:: Consigne ::
Poursuivez, à la suite de sa dernière phrase, l'extrait d'entretien consacré à l'effondrement de l'Empire ottoman.
---------- Extrait du document ----------
Aujourd’hui la Turquie que vous
qualifiez d’islamo-kémaliste
soutient le califat wahhabite, en
l’occurrence l’État islamique,
tandis que celui-ci vient de
désigner la monarchie wahhabite
saoudienne comme son deuxième ennemi
après le chiisme. Comment expliquer
ces contradictions ?
Jean-Michel Vernochet :
Beaucoup de questions et peu
faciles. D’abord le but des
Britanniques n’était pas au XIXe
siècle de s’emparer de l’Empire
ottoman déjà plus ou moins moribond
et en proie à la montée
d’irrépressibles forces. Ces forces
qui allaient le renvoyer au néant
s’incarnaient principalement dans
les Jeunes Turcs du Comité union et
progrès. C’est ce mouvement
révolutionnaire, se revendiquant de
la Révolution française et ses
racines se situaient à Paris,
Genève, Rome et Londres, qui allait
être l’acteur principal de la
débâcle. De l’effondrement du
pouvoir ottoman et de la prise du
pouvoir en 1913 par triumvirat
Jeunes Turcs, sortiront le génocide
arménien et la dictature kémaliste.
Régime athée qui s’établit à l’ombre
des potences et n’aurait pas vu le
jour sans l’actif soutien des loges
maçonniques anglaises, françaises et
italiennes… et celui de Lénine et de
la bureaucratie bolchévique. Un fait
peu documenté, peu connu, mais
authentique.
Pour revenir à l’Empire
britannique, au cours du XIXe
siècle, presque toute sa politique à
l’égard de la Sublime Porte
(Constantinople) sera déterminée par
un souci exclusif : assurer la
protection de la Route des Indes.
Sécurité qui implique la complète
maîtrise géographique du Golfe
arabo-persique. Revenons un instant
en arrière pour bien saisir le
contexte, à la fois de l’écroulement
de l’Empire ottoman et du
surgissement consécutif d’un royaume
wahhabite du Hedjaz et du Nejd… La
guerre de Crimée (1853-1856) voit
l’Angleterre alliée à la France,
venir au secours des Osmanlis contre
la Russie. La question qui se pose à
cette époque se présente sous la
forme d’une alternative : démembrer
l’Empire (mais comment s’entendre
sur son partage ?) où le maintenir
en coma dépassé afin de stabiliser
la région, avec toujours en arrière
plan la lancinante question pour
Londres de la sécurité des voies
maritimes et terrestres vers les
Indes.
---------- Données présentées ----------
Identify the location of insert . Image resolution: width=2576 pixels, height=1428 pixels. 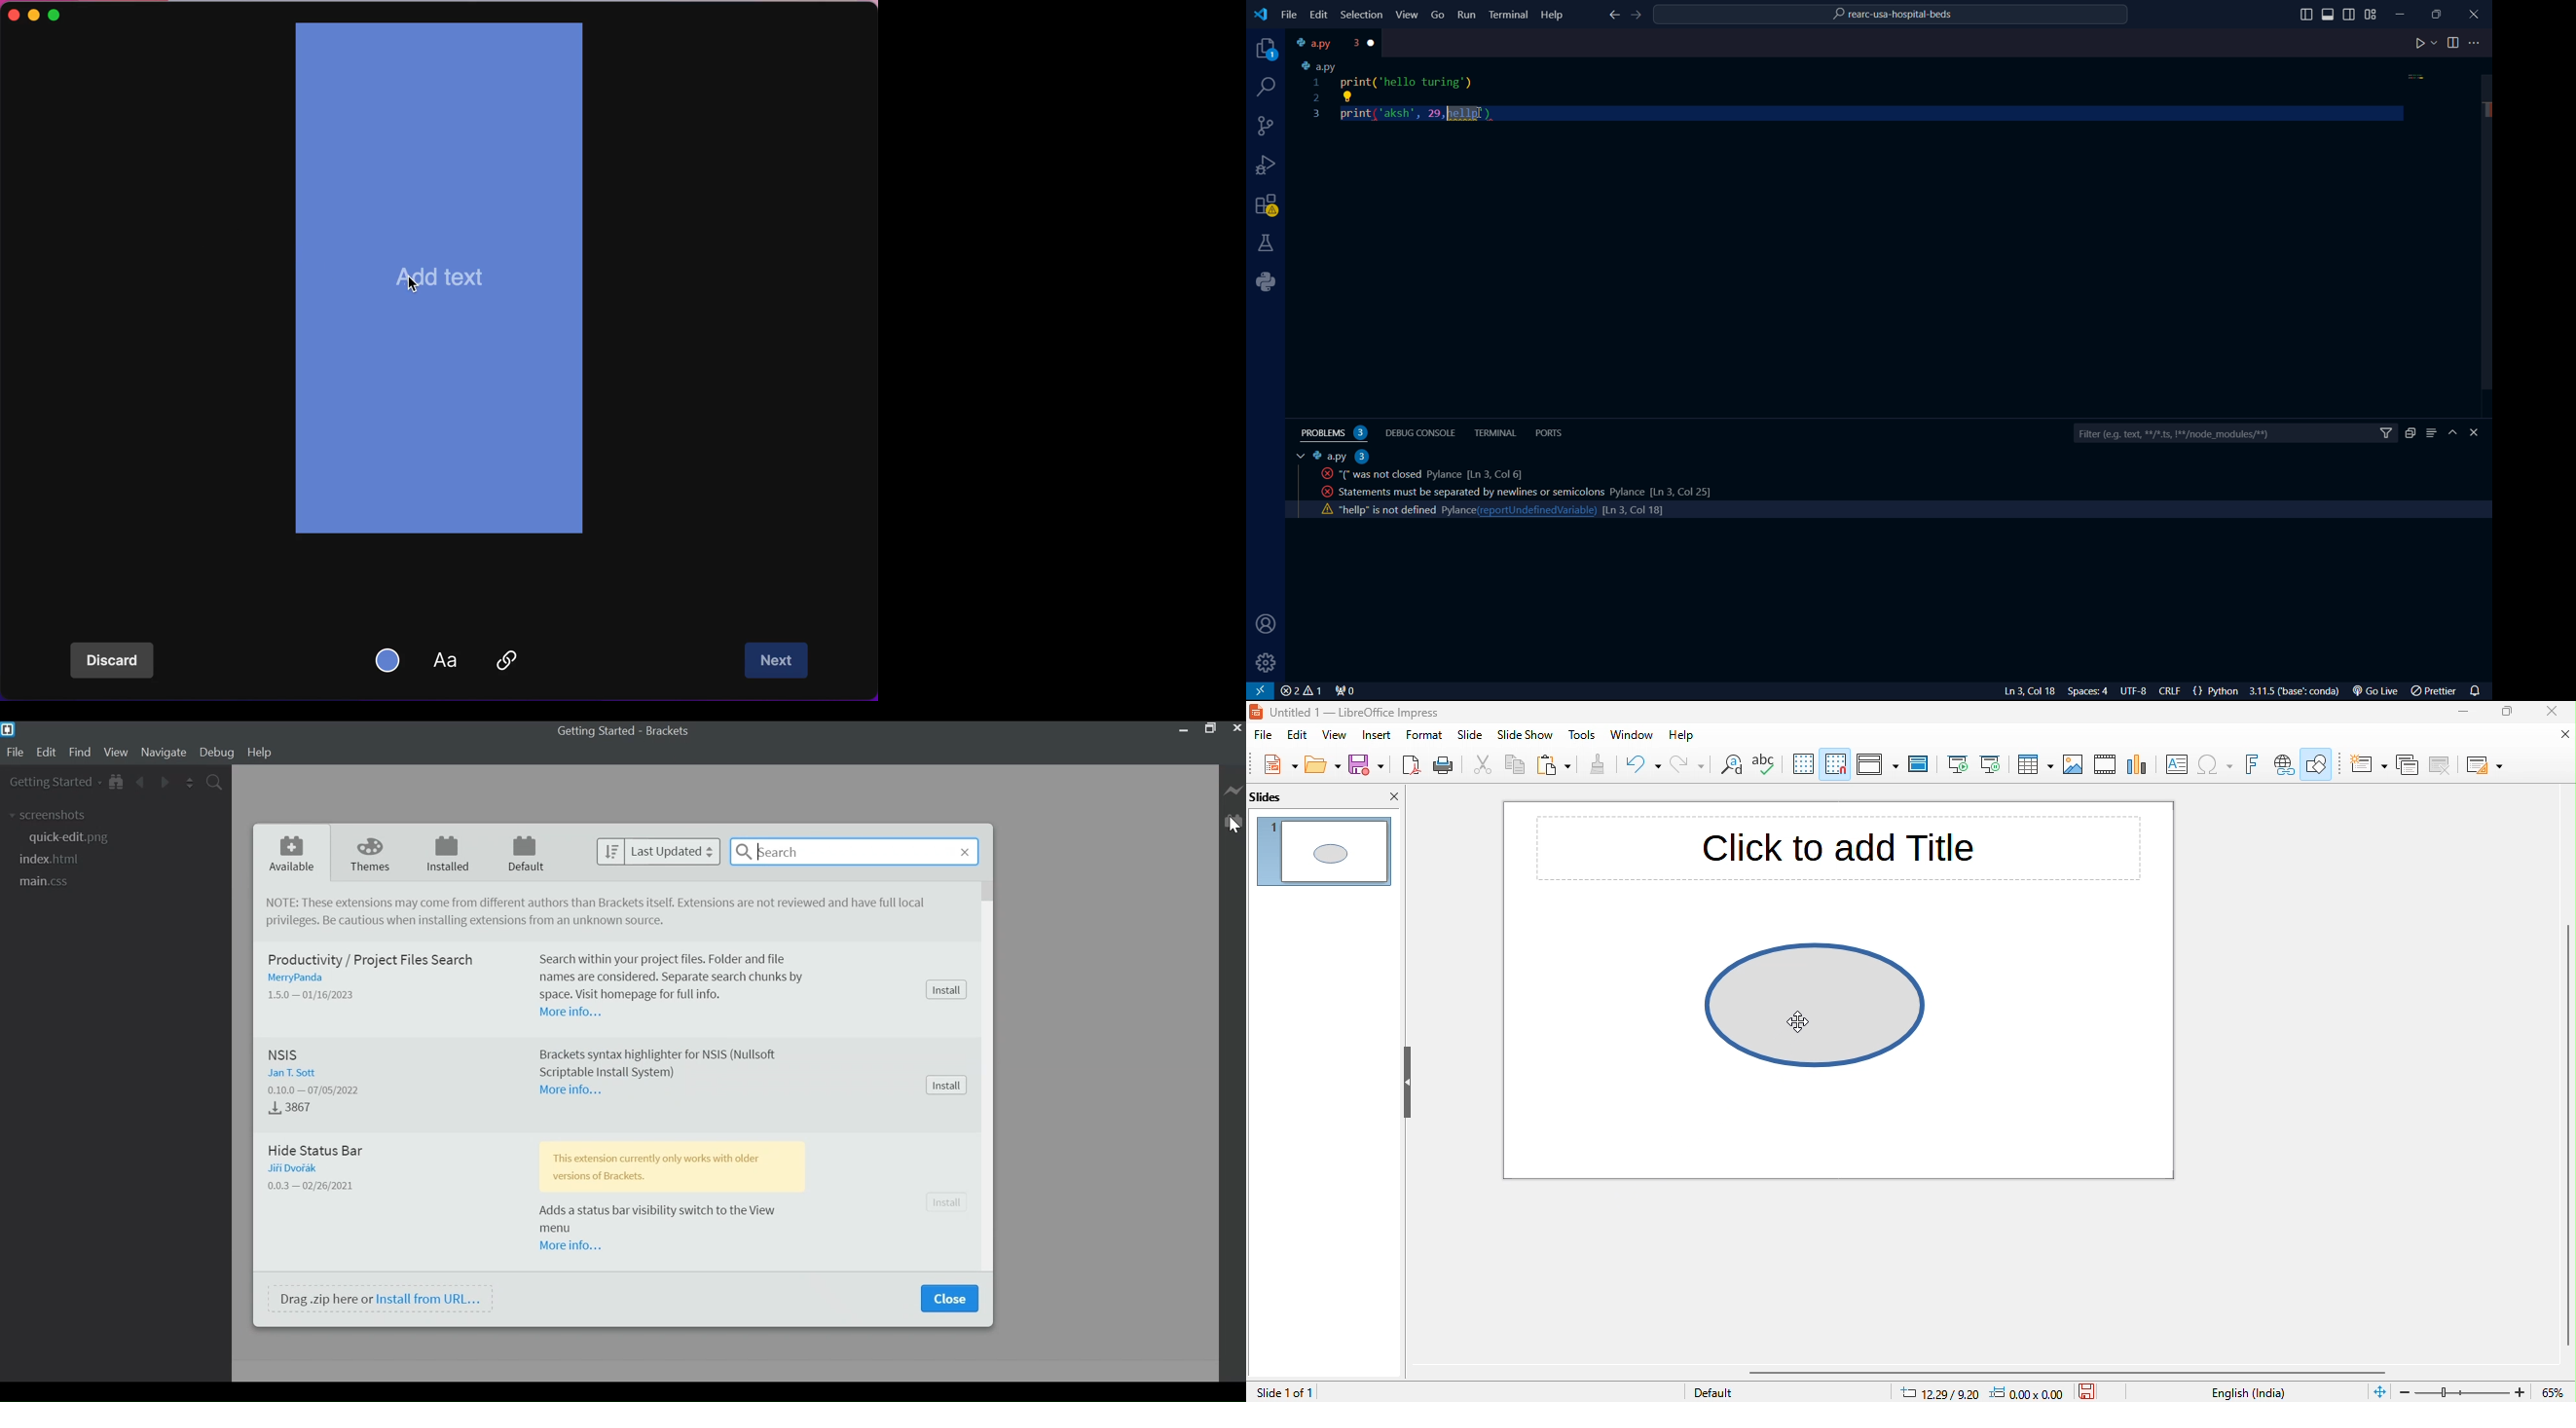
(1378, 735).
----------
:: Résultat de l'exercice ::
Le sort de l’« Homme malade de
l’Europe » [6]
est de fait en suspens depuis le
début du XIXe siècle. Un statu
quo explicite s’étant établi
entre les puissances chrétiennes
—Angleterre, Allemagne, Russie,
France, Grèce, Italie— qui gelait en
quelque sorte les ambitions des uns
et des autres. Nul ne voulait hâter
une chute, au demeurant inévitable,
mais qui eut compromis ou remis en
question le précaire équilibre des
forces dans la région. C’est ce qui
explique la clémence du traité
d’Andrinople signé en septembre 1929
à l’issue de la guerre russo-turque,
le Tsar ayant estimé qu’un Empire
ottoman décadent, épuisé par la
dette contractée auprès des
charognards de la finance
internationale, était encore
préférable au chaos. Une forme de
sagesse géopolitique qui n’a plus
guère cours aujourd’hui…
Ce long rappel était nécessaire
pour montrer à quel point dans ces
affaires le pragmatisme l’emporte
sur toute autres considérations, à
commencer d’ordre religieux. Plus
tard, en instrumentant pendant la
Première Guerre mondiale les tribus
wahhabites dissidentes du Nejd
contre la Sublime Porte au moment où
l’Empire est déjà virtuellement
mort, Londres ne vise plus qu’à
détruire la puissance ottomane
alliée du Reich allemand, et rien
d’autre. L’aspect religieux est ici
subsidiaire, accessoire. La guerre
mondiale fait rage et le triumvirat
Jeunes Turcs qui a pris le pouvoir à
Constantinople [7]
en 1913, a en effet choisi
d’associer son destin à celui de
l’Allemagne dont l’influence
économique dans l’Empire est
immense… et il entend profiter du
tumulte de la guerre pour conduire à
grande échelle une politique
d’épuration ethnique à l’encontre de
toutes les communautés chrétiennes
de l’Empire. Avec, à n’en pas
douter, des arrières pensées
messianiques et une haine
eschatologique que bien peu osent
encore aujourd’hui évoquer. S’ouvre
alors un abîme dans lequel la
majorité de la nation arménienne va,
entre 1915 et 1916, se trouver
engloutie.
Une politique génocidaire que
poursuivra et complétera Kemal Pacha
(Atatürk) bien au-delà de la défaite
des Jeunes Turcs et de la victoire
alliée de 1918, en particulier en
1924 à l’occasion des transferts
massifs de population chrétienne
d’Anatolie prévus par le Traité de
Lausanne, signé le 24 juillet 1923.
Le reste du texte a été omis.